In the identification or quantification of analytes in a sample, often more than one analytical technique is needed to adequately separate the analytes. These techniques generally differ from one another based on the difference in various properties of the analytes. For example, one separation technique may be based on the molecular size of the analytes and another technique may be based on the electrical charge to mass ratios of the analytes. Analytical methods that separate the analytes based on two different analytical techniques are sometimes referred to as "two-dimensional" methods. Analytical techniques suitable for application in separating analytes in liquid samples include, for example, liquid chromatography, electrophoresis, and the like.
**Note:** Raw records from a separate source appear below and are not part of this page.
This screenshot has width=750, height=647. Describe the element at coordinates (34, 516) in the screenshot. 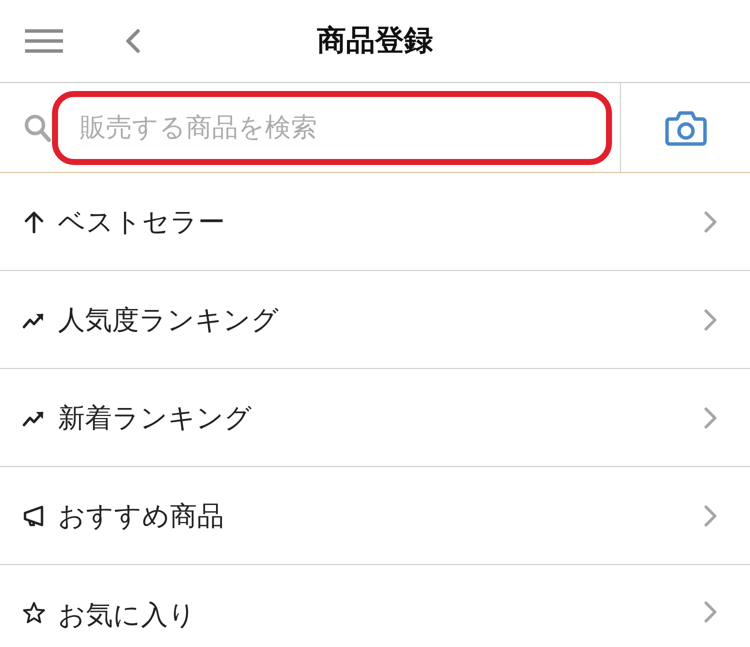

I see `megaphone-icon` at that location.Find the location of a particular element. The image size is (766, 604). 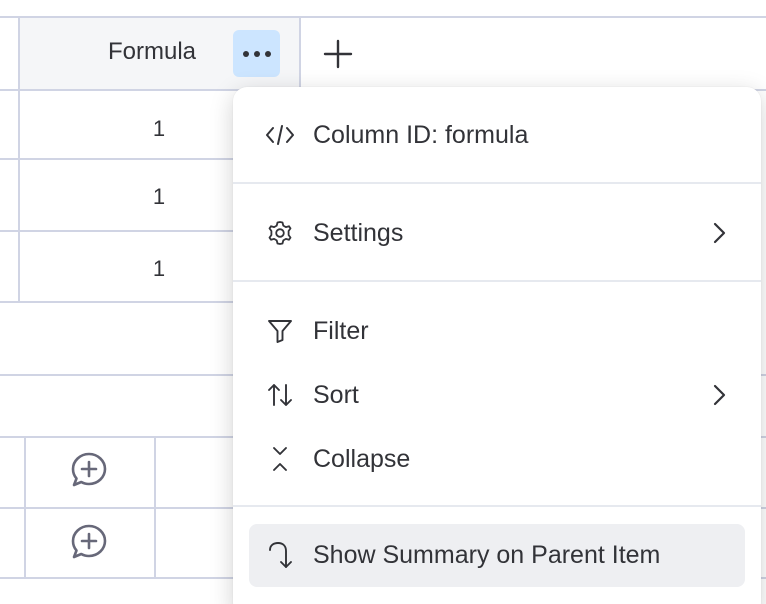

add-column-button is located at coordinates (338, 54). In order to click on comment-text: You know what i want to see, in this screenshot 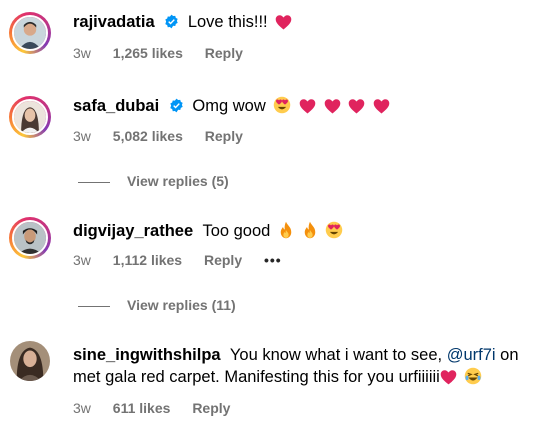, I will do `click(336, 355)`.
Recently, analytical techniques that employ small tubular structures (i.e., microcolumns) have gained wide acceptance. For example, high performance liquid chromatography (HPLC) and capillary electrophoresis (CE) are commonly used techniques for separating analytes, including macromolecules and biomolecules such as proteins, nucleic acids, DNA molecules and fragments, carbohydrates, fatty acids, peptides, and the like. In these systems, a sample that is suspected of containing analytes is sent through a microcolumn. As the molecules in the sample migrate through the microcolumn, depending on the interaction of the analytes with the other substances (such as packing material) in the microcolumn, the analytes separate from one another. Although it is practicable to collect fractions of the liquid exiting a microcolumn and process them through another microcolumn, it is more convenient to couple the microcolumns for fluid transfer. This can obviate the need to collect fractions from one microcolumn and then inject them into another one.
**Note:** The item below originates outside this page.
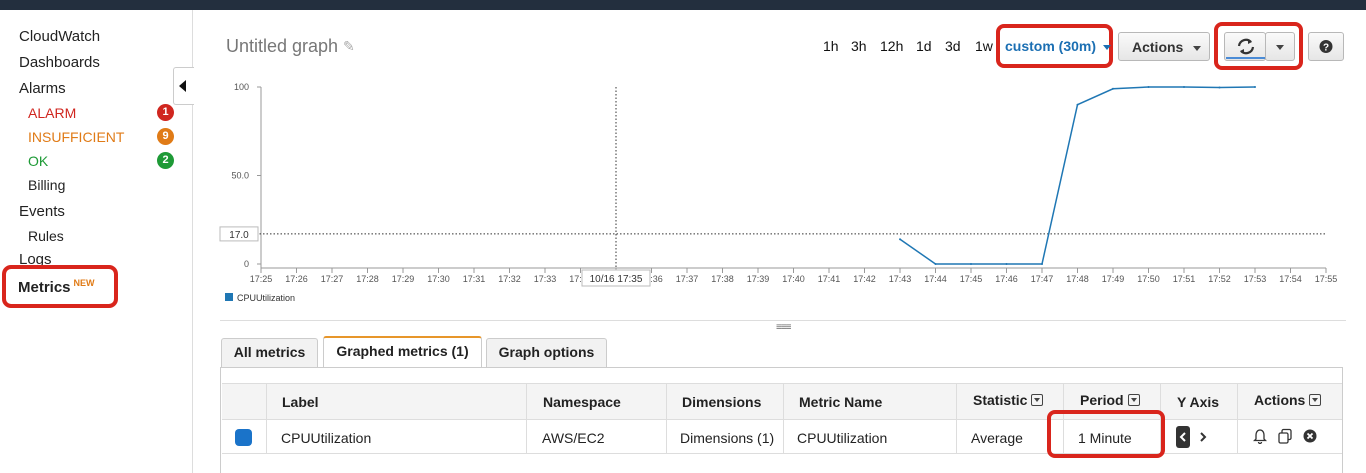  Describe the element at coordinates (1051, 46) in the screenshot. I see `custom-range-label: custom (30m)` at that location.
To transfer only portions of a fluid exiting from a microcolumn to another microcolumn, a well designed interface system is important for properly coupling the microcolumns so that the desired liquid portions are transferred without excessive loss. Systems for interfacing a first microcolumn to a second microcolumn have been introduced to enable switching between moving fluid from a first microcolumn and moving fluid from a flush buffer supply to a second microcolumn. For example, U.S. Pat. No. 5,131,991 (Jorgenson et al.) discloses utilizing a valve means connecting the capillary inlet end of a two-dimensional separation system to the chromatography column outlet and to a buffer supply means. The valve means is switchable between a first configuration providing fluid to the capillary inlet end from the buffer supply means and a second configuration providing fluid to the capillary inlet end from the chromatography column. However, in this system, a relatively expensive and sophisticated valve mechanism is needed for switching between the first and the second configurations.
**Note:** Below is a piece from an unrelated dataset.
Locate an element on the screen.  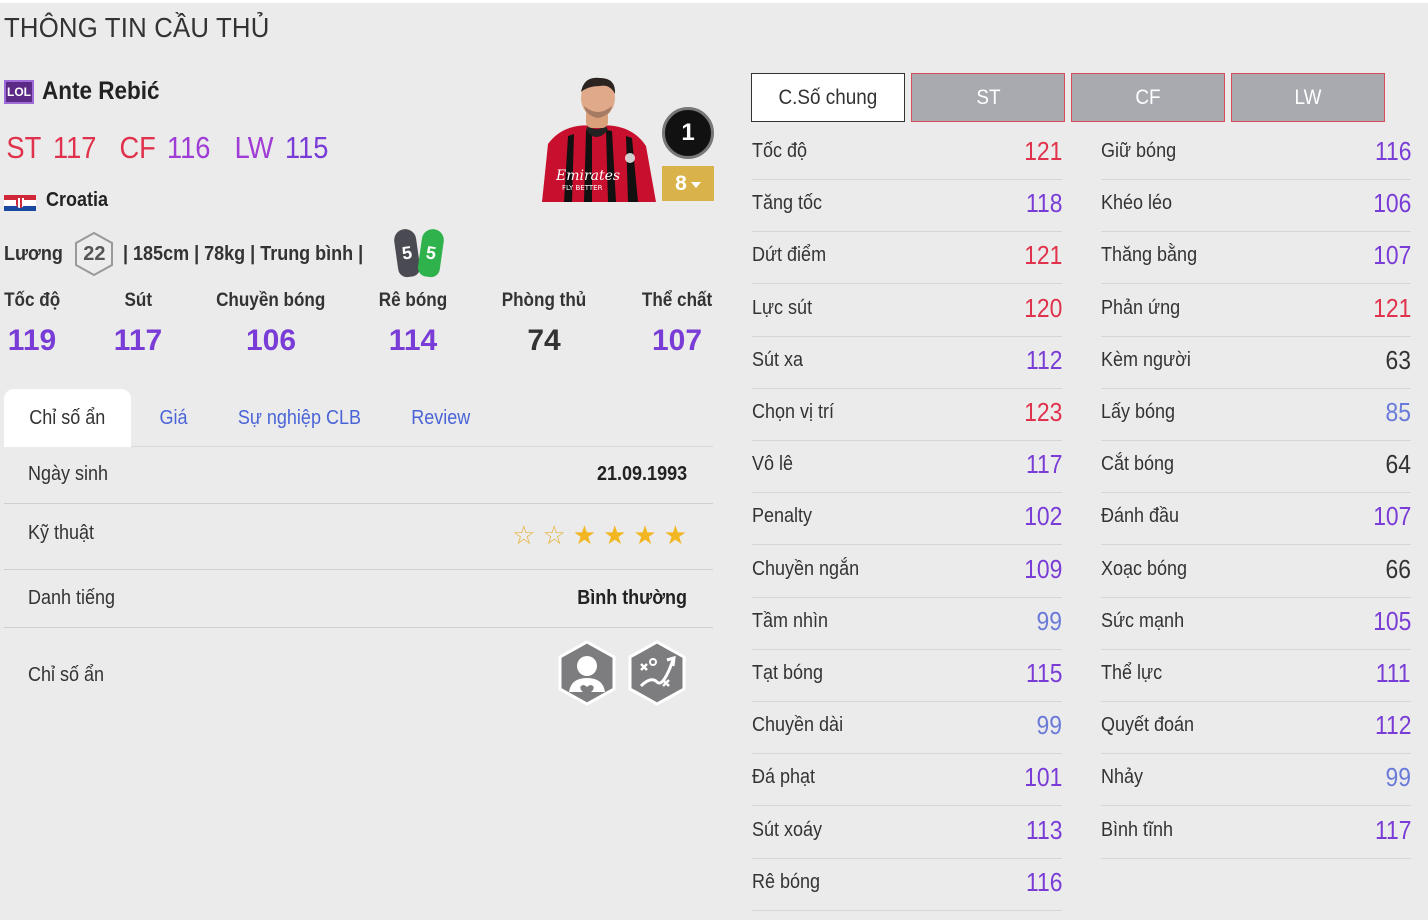
fame-row: Danh tiếng Bình thường is located at coordinates (358, 599).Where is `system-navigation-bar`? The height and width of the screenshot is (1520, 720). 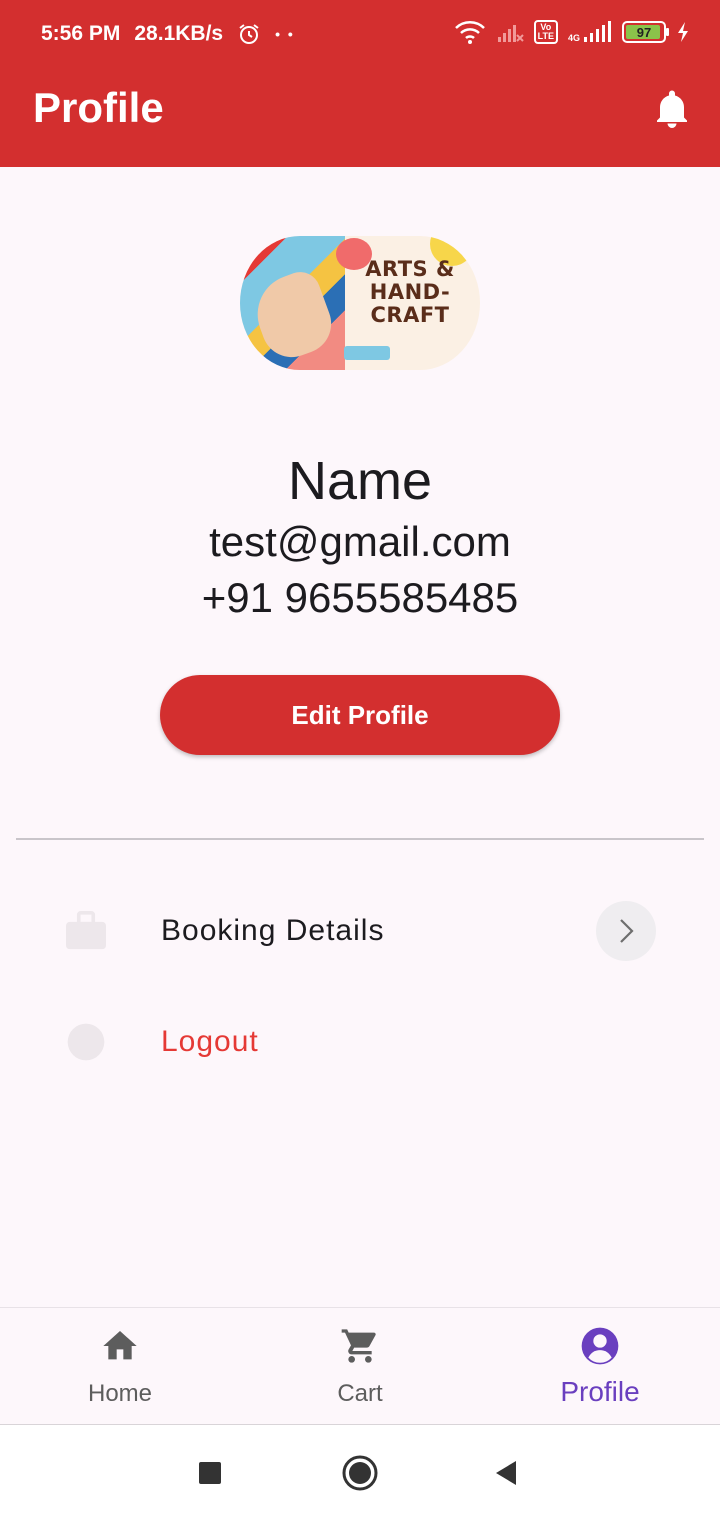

U.S. Pat. No. 5,389,221 (Jorgenson et al.) discloses a combination liquid chromatography and capillary electrophoresis separation system having a flow gating interface. The flow gating interface has an effluent channel and a gating channel (which is shown in FIGS. 1a and 1b). The gating channel 2 transversely intersects the effluent channel 3. Arrows C and D show the flow directions of the gating channel 2 and of the effluent channel 3 respectively. The channel is formed by two plates 4A, 4B stacked together, separated by a gasket (not shown in the drawing) which has a channel cut from it. A liquid chromatography column 5A is connected to the effluent channel 3 upstream portion and an electrophoresis capillary 5B is connected to the effluent channel downstream portion. A flush solution inlet line is connected to the gating channel 2 upstream portion and the flush solution outlet line is connected to the gating channel downstream portion. A valve (not shown in FIGS. 1a and 1b) regulates the flow of flushed solution from the flush solution inlet line to the gating channel upstream portion. The intersection portion is configured so that the rate of flow of the effluent from the effluent channel upstream portion to the effluent channel downstream portion decreases as the rate of flush flow in the gating channel increases. In this system, since plates and gaskets need to be assembled, the manufacturing process is relatively complex. Because precise positioning of the outlet end of the liquid chromatography column and the inlet end of the electrophoresis capillary is important, extensive skill is required to cut the gasket, make the plates, and align the plates with the gasket, the chromatography column, and the capillary. What is needed is a relatively simple and inexpensive flow gating interface. Also needed is a two-dimensional microcolumnar separation apparatus having such a flow gating interface.